Cé was a Pictish territory recorded during the Early Medieval period and located in the area of modern-day Aberdeenshire, Scotland.

==Sources==
The author of the Pictish Chronicle records that the Cé was formed after the division of Alba among the seven sons of Cruithne. Cé was the first and eponymous king, and his reign lasted fifteen years. Some sources dispute this, giving him a reign of eleven, twelve or twenty years.

The seven sons, or provinces, of Cruithne represent divisions within the Pictish nation. The kingdoms were ruled by hereditary chiefs (later known as mormaers). Irish sources sometimes refer to them as kings (ríg), although it was standard practice for all Irish rulers to be so named, with their actual rank denoted by an adjective. In times of weak central control, these local rulers would have certainly been more independent.

Cé appears in the titles of two lost sagas recorded in 10th and 11th century Irish tale-lists: The Ravaging of Bennachie (Orgain Benne Cé), which is about the battle of Bennachie (Peak of Ce), and The Ravaging of the Plain of Ce by Galo son of Febal (Orgain Maige Cé la Galo mac Febail), which is about the destruction of the plain of Cé. Another medieval Irish tale features a character called Frigrui, described as an artificer of the "Pictish plain of Cé" (Cruthmag Cé), confirming the territory's Pictish status.

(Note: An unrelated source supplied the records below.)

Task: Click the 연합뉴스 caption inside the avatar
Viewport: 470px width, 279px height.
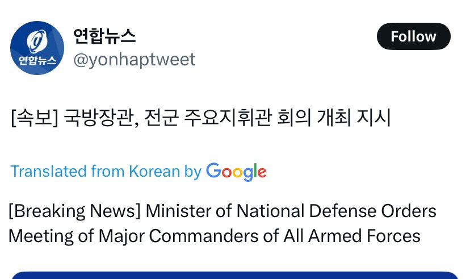Action: (x=37, y=61)
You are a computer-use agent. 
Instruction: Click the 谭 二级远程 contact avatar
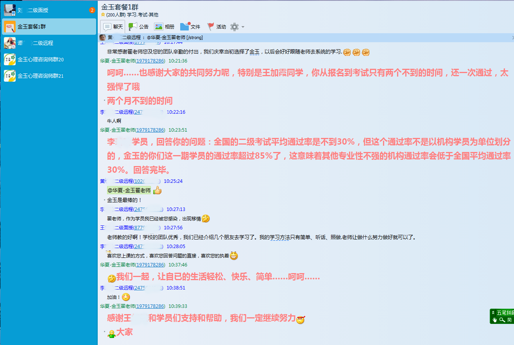pos(9,43)
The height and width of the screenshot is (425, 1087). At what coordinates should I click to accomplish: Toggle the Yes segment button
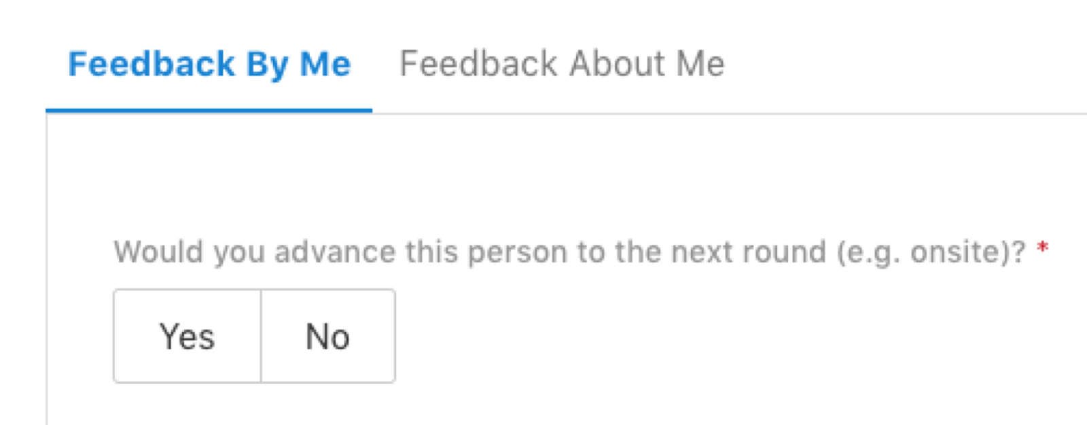coord(188,336)
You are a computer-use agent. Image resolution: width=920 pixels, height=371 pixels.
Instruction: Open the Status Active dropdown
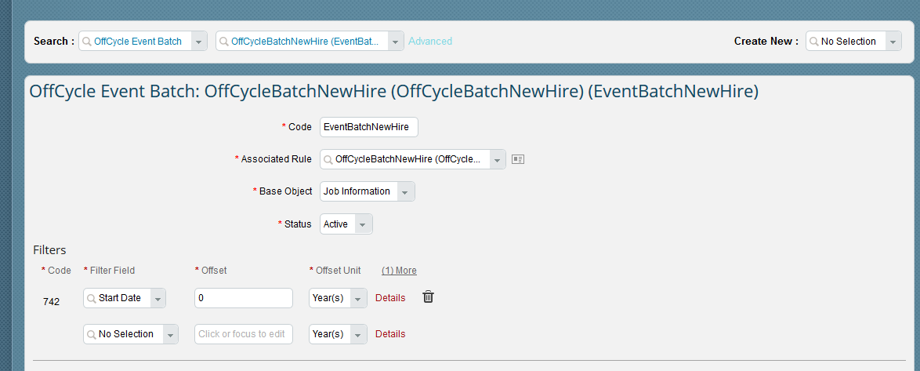click(363, 224)
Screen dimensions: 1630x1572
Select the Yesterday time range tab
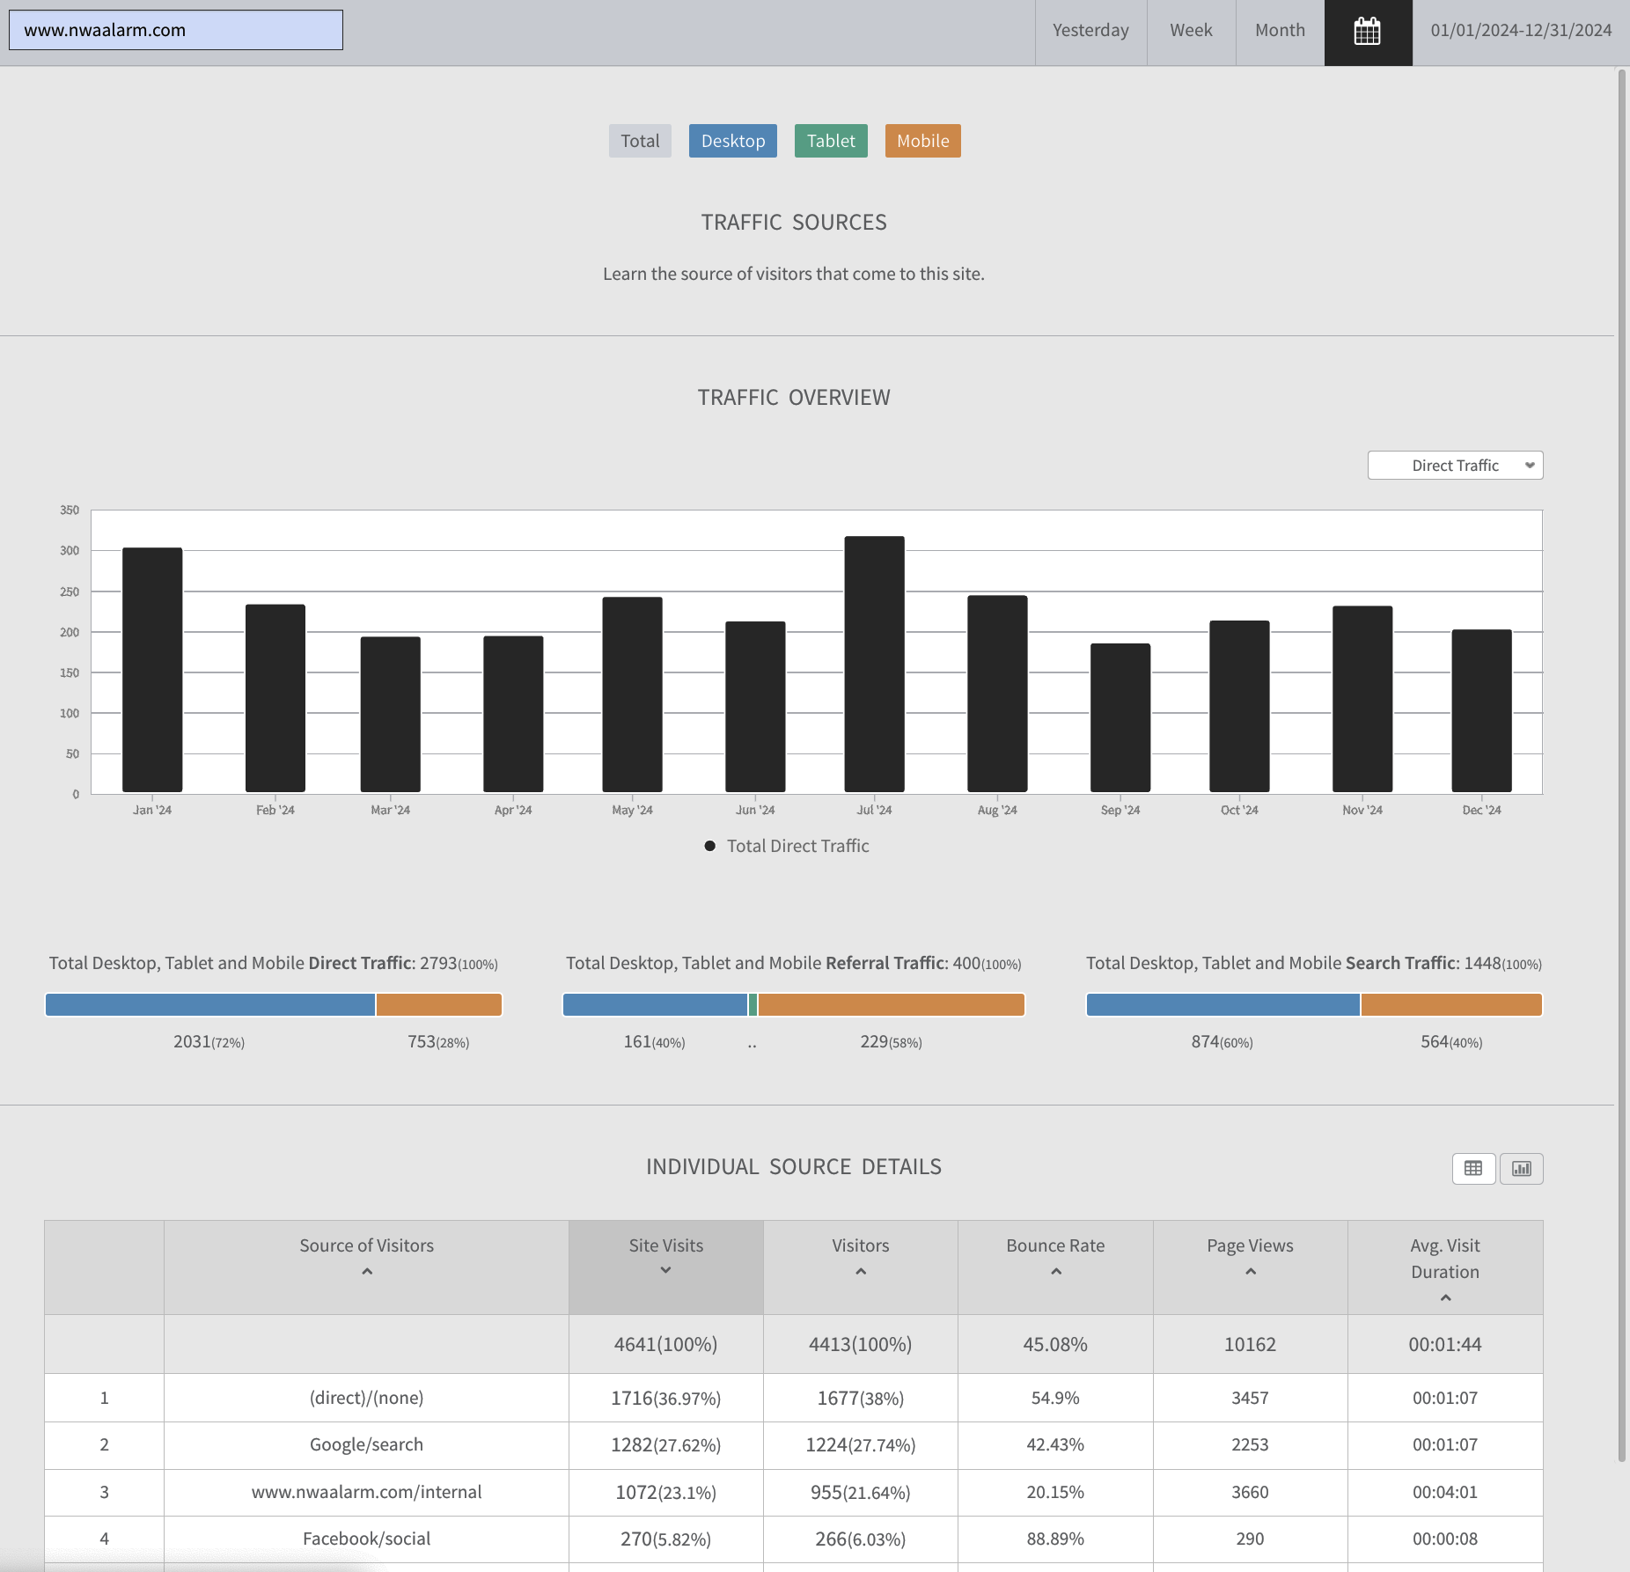[1091, 31]
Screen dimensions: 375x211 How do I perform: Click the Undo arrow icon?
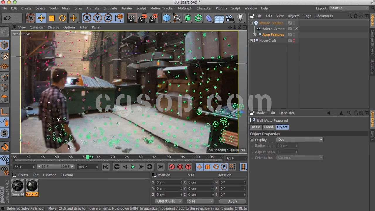(7, 18)
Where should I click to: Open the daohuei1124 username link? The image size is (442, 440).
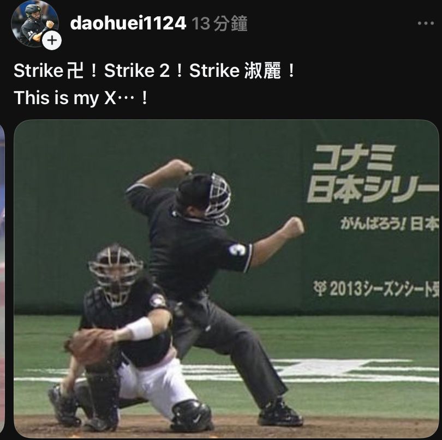(x=128, y=23)
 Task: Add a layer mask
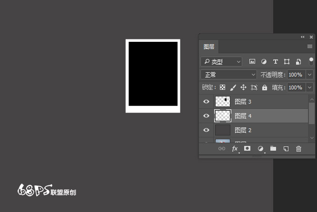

Adomnán's Life of Columba records Columba in the late 6th century baptising a man called Artbranan, described as the "chief commander of the warband of the region of Cé" (Primarius Geonae cohortis).

==Location==
The name of Cé survives in the placename of the mountain Bennachie in modern-day Aberdeenshire, which means "Mountain of the people of Cé" and suggests that the hillfort on Bennachie's Mither Tap may have been Cé's preeminent settlement. The Plain of Cé would therefore have included Garioch, Donside and the coastal plain of Aberdeenshire to the east, perhaps centred on the watershed of the River Ury.

Cé encompassed Banff, Buchan, and other areas of Aberdeenshire, such as the region now known as Mar.

After the Roman period, a number of Pictish kingdoms formed in Eastern Scotland. The kingdom of Circind, which was further divided into the kingdoms of Fotla (Atholl), Fib (Fife) and Circind (county of Angus), bordered the kingdom of Cé to the south. In the west, around modern Inverness, might have been the kingdom of Fidach. In the far north and the Northern Isles was the kingdom of Cat, which later gave the name to the county of Caithness.

By the 6th century, the Pictish people were divided into the larger kingdoms of the Northern and Southern Picts. Cé can be regarded as a frontier region between northern and southern Pictish influence.

Cé may also have included Mortlach, near modern Dufftown, which was the original seat of what became the later Diocese of Aberdeen, whose origins may lie as the episcopate of the district of Cé around 700.

Nothing is known of the political status or structure of Cé and there is no evidence that it had its own kings.